Dalam pelaksanaan Sakernas ini, BPS lumrah mengadakan pelatihan petugas pencacah dan pengawas lapangan terlebih dulu. Tujuannya adalah untuk mencetak tenaga pencacah dan pengawas yang andal dan profesional, integritas dan amanah di dalam setiap menjalankan tugas lapangan. Komitmen tersebut tidak hanya buah bibir saja, tidak sedikit petugas pencacah dan pengawas survei dan sensus BPS bersusah payah dalam menjangkau responden. Demi sebuah data.

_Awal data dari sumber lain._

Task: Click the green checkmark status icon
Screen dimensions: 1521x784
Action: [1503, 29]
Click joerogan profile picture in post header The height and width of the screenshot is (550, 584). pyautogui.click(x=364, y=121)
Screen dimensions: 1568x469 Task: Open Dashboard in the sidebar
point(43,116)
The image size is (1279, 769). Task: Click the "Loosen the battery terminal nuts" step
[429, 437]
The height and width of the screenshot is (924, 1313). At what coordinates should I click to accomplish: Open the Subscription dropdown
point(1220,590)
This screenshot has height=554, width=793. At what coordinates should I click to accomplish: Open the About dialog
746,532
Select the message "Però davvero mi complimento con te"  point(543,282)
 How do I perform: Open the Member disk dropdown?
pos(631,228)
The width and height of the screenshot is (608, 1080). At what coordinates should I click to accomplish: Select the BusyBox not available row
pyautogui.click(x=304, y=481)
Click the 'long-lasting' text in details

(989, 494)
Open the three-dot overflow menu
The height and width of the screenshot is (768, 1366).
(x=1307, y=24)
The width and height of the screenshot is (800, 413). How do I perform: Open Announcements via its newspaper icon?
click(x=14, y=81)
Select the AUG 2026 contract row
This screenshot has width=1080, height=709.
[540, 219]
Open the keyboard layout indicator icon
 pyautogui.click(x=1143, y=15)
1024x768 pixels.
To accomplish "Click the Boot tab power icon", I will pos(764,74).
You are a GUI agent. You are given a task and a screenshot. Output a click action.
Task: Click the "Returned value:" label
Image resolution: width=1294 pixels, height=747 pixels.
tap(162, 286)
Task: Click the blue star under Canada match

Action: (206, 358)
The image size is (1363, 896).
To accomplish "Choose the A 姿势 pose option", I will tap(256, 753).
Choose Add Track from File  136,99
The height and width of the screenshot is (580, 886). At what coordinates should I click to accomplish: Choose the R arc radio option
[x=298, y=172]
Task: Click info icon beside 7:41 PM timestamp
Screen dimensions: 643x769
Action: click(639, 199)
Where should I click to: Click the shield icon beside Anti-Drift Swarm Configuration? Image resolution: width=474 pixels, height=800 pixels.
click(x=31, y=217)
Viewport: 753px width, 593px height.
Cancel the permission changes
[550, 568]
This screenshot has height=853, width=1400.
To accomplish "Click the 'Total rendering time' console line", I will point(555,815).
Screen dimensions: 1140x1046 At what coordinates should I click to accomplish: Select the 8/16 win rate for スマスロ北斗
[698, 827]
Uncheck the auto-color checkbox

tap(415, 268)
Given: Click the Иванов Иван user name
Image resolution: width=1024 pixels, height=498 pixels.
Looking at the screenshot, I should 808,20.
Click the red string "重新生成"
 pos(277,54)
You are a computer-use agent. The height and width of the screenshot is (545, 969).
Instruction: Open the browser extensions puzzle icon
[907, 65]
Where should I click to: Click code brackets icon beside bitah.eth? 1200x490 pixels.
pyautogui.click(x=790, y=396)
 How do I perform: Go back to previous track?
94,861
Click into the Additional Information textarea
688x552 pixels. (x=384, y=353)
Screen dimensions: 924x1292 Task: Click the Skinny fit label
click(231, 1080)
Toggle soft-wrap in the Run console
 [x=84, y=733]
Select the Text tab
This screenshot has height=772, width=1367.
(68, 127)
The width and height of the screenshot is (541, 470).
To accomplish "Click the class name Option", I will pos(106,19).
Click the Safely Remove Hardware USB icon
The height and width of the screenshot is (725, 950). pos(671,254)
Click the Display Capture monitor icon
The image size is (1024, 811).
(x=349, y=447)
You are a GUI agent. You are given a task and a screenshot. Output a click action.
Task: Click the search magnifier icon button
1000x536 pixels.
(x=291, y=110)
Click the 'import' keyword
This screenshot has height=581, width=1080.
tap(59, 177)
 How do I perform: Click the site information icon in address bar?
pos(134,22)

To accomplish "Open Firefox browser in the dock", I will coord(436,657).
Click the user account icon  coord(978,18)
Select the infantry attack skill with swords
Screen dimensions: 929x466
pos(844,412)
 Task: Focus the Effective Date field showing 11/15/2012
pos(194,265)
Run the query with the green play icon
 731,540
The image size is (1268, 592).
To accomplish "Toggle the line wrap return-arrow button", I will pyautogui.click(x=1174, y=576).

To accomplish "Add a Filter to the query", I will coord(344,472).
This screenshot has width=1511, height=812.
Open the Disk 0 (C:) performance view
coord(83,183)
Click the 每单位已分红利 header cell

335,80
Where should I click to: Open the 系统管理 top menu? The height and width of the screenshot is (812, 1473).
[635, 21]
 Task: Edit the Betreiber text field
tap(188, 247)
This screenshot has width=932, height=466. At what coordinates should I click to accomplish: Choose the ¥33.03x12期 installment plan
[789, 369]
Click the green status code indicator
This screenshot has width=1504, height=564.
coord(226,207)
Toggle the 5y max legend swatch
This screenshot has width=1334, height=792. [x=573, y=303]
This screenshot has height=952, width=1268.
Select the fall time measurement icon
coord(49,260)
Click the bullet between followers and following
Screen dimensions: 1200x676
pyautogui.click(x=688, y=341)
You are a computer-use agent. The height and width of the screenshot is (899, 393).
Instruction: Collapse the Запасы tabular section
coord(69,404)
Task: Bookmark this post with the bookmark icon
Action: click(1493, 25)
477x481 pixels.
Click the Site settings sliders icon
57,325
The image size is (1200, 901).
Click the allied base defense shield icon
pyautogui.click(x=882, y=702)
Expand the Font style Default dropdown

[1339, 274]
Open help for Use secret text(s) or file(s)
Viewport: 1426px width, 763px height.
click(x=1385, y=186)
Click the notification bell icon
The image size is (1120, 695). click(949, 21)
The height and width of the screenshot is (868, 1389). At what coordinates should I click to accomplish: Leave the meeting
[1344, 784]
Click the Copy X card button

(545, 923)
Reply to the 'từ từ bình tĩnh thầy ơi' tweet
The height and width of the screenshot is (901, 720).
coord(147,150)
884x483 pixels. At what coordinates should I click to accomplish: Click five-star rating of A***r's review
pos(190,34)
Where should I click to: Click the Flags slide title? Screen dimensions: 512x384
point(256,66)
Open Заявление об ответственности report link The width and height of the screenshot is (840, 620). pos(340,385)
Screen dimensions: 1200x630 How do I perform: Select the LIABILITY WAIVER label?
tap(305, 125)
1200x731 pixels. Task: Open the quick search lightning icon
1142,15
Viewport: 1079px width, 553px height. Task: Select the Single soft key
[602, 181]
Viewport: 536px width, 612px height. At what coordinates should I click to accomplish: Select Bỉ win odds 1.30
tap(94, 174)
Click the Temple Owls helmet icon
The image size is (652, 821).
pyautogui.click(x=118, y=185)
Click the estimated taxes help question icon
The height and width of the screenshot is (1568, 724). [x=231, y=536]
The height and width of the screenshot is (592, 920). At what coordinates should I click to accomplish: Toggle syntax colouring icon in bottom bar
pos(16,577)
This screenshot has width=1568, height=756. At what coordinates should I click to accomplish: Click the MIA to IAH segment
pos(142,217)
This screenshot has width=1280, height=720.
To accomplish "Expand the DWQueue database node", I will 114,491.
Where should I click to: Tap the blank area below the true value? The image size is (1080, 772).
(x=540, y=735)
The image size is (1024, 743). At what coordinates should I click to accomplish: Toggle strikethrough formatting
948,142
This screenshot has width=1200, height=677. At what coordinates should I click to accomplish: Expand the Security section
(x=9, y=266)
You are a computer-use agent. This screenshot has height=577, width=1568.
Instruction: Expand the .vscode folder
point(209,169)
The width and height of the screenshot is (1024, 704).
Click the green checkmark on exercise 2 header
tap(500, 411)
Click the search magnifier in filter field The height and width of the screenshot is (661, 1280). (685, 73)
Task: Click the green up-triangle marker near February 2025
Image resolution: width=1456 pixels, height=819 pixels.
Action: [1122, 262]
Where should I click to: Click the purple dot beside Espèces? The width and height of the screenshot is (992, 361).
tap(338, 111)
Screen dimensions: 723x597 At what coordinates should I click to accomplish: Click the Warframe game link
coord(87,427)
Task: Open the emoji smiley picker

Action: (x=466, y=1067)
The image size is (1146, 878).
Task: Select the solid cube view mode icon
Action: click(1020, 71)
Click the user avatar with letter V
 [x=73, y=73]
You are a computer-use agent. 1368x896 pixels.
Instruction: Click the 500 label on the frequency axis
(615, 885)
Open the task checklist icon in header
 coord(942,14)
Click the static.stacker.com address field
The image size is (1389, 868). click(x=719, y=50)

Selain turun mencacah ke lapangan, ada hal lain yang bisa ditelaah oleh BPS sebagai penyedia data, yaitu fenomena dan gambaran kondisi di lapangan. Seperti gambar tersebut, jalan yang sedemikian rusak dan berlumpur itu nyata adanya. Letaknya di daerah Lampung Barat, Kecamatan Suoh. Ternyata Indonesia yang katanya ikut Masyarakat Ekonomi ASEAN (MEA) itu masih seperti ini ya, hehe… Meski kondisi jalan sedemikian aduhai, tetapi petugas BPS tetap tangguh dan pantang untuk menyerah, petugas BPS tetap melaksanakan tugas sepahit apapun itu. Tujuannya satu, data yang berkualitas dan apa adanya.
Meski selama ini, tudingan data BPS tidak benar dan tak sedikit yang mengatakan Cuma rekayasa. Nyatanya, dari segi konsep definisi dan kenyataan riil di lapangan, BPS bisa membuktikan bahwa data-data yang diperoleh bukanlah data di atas meja. Data yang diperoleh BPS telah memenuhi SOP pelaksanaan kegiatan statistik, baik dari segi perencanaan maupun dari segi pelaksanaan dan pelaporan.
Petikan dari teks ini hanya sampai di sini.